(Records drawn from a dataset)
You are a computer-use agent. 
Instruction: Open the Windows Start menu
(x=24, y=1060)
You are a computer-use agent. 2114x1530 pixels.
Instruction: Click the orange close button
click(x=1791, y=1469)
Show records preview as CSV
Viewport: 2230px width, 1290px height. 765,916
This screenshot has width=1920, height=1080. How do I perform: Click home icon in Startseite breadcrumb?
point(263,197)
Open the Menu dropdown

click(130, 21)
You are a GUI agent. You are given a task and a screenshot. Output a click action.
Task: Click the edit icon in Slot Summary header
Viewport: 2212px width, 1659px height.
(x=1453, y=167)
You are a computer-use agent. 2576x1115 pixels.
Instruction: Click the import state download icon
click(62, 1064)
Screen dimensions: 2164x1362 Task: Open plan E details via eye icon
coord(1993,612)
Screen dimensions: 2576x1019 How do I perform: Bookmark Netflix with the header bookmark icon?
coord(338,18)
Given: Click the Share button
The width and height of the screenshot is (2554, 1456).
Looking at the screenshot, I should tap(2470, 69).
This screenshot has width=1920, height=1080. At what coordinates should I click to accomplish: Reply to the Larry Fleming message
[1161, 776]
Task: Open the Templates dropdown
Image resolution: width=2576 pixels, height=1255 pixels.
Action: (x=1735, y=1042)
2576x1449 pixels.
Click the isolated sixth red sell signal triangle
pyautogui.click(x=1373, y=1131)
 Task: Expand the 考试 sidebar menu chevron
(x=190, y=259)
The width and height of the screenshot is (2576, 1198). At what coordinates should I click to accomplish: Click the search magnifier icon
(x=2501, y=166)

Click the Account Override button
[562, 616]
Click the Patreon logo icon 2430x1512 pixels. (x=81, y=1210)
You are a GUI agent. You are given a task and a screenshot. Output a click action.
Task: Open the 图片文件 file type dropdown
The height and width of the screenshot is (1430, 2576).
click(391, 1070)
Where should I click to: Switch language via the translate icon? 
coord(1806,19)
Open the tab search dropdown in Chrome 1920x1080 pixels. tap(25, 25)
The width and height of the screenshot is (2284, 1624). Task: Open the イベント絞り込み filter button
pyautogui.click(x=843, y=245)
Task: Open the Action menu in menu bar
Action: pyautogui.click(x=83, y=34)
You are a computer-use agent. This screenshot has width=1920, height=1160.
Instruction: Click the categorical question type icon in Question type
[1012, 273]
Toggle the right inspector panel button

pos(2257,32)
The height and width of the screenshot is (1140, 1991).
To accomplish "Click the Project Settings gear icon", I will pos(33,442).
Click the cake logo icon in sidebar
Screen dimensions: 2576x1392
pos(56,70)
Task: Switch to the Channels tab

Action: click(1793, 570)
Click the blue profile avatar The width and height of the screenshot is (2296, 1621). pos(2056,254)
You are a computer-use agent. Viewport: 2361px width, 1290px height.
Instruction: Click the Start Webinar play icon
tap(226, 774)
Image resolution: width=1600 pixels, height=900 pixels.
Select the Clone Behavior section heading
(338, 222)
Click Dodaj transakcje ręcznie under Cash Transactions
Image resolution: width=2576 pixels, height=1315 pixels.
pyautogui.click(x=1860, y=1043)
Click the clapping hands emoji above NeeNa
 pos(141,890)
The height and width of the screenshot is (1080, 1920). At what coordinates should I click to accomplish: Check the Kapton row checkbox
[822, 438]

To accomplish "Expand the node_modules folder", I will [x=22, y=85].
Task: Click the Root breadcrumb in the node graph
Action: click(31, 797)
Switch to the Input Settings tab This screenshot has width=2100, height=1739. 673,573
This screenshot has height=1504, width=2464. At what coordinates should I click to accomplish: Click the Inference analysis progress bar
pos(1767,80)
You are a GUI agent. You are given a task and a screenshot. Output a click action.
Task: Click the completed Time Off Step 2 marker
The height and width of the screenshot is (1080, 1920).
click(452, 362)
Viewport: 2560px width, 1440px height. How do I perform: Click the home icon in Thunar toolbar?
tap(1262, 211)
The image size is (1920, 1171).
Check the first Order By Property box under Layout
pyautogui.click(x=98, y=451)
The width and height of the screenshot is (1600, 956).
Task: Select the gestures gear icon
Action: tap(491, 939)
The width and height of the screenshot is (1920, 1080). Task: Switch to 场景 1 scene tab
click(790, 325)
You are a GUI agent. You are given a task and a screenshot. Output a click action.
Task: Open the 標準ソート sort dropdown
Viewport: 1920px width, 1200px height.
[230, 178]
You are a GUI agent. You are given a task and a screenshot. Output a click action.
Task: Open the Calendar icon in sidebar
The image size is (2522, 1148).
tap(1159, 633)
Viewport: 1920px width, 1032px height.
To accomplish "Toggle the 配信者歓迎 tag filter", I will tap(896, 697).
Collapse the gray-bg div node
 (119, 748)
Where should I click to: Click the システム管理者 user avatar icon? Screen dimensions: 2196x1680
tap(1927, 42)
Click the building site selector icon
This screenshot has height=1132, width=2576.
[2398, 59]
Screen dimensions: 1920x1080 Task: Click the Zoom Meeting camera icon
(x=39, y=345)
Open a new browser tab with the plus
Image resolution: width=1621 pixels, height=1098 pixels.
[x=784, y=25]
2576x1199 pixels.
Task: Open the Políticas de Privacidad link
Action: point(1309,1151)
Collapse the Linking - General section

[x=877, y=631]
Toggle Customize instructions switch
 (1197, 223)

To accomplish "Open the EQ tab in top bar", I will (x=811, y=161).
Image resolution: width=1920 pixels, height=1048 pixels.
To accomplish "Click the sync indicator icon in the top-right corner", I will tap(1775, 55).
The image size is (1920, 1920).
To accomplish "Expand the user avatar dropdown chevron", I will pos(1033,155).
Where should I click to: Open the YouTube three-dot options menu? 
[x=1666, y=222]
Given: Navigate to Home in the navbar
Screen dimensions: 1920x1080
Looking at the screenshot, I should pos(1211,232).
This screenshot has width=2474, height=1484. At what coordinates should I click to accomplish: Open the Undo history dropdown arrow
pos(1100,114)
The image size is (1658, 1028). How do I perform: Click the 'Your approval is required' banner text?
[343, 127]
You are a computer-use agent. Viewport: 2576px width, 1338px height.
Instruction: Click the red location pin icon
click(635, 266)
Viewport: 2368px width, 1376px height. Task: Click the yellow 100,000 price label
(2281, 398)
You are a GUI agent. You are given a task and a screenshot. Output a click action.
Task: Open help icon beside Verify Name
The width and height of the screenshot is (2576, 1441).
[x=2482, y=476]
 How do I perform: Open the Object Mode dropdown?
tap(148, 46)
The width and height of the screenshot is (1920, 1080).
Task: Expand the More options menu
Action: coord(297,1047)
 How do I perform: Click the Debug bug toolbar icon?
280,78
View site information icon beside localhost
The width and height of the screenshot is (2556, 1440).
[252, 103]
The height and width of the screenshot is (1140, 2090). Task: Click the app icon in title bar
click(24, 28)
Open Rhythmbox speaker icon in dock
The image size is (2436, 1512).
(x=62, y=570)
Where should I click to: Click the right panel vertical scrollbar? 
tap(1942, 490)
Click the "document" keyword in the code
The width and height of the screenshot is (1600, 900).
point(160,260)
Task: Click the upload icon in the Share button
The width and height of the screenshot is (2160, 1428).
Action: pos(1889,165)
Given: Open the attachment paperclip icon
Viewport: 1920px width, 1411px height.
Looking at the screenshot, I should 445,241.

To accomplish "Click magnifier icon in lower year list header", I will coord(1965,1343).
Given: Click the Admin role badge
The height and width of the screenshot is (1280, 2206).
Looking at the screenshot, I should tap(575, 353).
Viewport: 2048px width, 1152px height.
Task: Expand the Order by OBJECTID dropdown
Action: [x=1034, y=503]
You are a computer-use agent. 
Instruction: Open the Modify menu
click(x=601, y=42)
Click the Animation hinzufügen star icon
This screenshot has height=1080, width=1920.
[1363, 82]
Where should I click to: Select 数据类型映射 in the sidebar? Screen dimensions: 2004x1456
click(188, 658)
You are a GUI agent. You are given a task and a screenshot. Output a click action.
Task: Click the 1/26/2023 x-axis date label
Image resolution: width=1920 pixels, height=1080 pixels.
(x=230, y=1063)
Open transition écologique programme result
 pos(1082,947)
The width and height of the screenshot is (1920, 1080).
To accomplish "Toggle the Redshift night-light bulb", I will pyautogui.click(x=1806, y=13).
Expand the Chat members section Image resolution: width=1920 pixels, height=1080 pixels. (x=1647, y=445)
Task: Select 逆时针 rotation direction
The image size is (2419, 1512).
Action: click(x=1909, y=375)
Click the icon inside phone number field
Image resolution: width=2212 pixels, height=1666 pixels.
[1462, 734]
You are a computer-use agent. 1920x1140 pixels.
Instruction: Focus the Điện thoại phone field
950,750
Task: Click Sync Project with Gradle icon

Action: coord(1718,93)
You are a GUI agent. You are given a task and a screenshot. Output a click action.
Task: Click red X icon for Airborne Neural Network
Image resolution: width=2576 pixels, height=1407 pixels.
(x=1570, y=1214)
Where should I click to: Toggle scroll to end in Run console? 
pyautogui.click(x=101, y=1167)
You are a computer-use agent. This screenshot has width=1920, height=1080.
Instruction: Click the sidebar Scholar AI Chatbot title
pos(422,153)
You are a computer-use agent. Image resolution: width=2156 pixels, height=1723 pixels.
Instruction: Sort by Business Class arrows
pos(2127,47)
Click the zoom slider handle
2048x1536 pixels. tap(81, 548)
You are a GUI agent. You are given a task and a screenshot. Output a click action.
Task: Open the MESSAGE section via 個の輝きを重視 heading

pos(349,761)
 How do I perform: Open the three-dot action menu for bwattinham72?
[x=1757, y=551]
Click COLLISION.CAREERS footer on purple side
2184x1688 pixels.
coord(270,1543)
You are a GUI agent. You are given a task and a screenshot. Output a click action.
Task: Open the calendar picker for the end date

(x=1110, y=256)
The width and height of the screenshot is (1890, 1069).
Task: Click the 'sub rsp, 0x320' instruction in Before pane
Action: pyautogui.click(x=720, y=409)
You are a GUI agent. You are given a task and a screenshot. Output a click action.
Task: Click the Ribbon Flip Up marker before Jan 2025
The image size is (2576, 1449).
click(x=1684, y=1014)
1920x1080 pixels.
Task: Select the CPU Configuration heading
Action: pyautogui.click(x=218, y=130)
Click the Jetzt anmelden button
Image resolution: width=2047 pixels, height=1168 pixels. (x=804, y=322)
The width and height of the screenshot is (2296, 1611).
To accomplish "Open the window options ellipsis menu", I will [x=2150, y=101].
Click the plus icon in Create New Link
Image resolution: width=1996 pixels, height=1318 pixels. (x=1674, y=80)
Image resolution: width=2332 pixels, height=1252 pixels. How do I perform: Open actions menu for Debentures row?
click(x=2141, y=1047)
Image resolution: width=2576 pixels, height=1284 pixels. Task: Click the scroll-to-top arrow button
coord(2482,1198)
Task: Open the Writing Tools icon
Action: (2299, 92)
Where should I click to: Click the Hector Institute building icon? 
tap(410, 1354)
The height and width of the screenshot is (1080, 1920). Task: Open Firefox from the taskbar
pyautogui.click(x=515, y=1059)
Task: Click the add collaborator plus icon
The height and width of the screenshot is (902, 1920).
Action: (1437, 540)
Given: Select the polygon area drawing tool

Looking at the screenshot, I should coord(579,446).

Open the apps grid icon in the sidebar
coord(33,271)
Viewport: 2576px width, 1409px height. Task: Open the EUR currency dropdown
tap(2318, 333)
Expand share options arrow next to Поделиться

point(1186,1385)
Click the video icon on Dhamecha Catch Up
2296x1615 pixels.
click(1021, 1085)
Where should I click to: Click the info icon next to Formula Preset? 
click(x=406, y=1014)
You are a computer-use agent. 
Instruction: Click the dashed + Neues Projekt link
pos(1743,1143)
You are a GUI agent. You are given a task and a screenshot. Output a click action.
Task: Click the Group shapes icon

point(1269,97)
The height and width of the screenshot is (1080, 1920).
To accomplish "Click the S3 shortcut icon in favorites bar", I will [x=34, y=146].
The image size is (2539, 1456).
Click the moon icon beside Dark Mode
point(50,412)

Task statement> For each line in the records that contains the word "marker", make a copy.

Response area>
Task: Click the completed Time Off Step 2 marker
Task: Click the Ribbon Flip Up marker before Jan 2025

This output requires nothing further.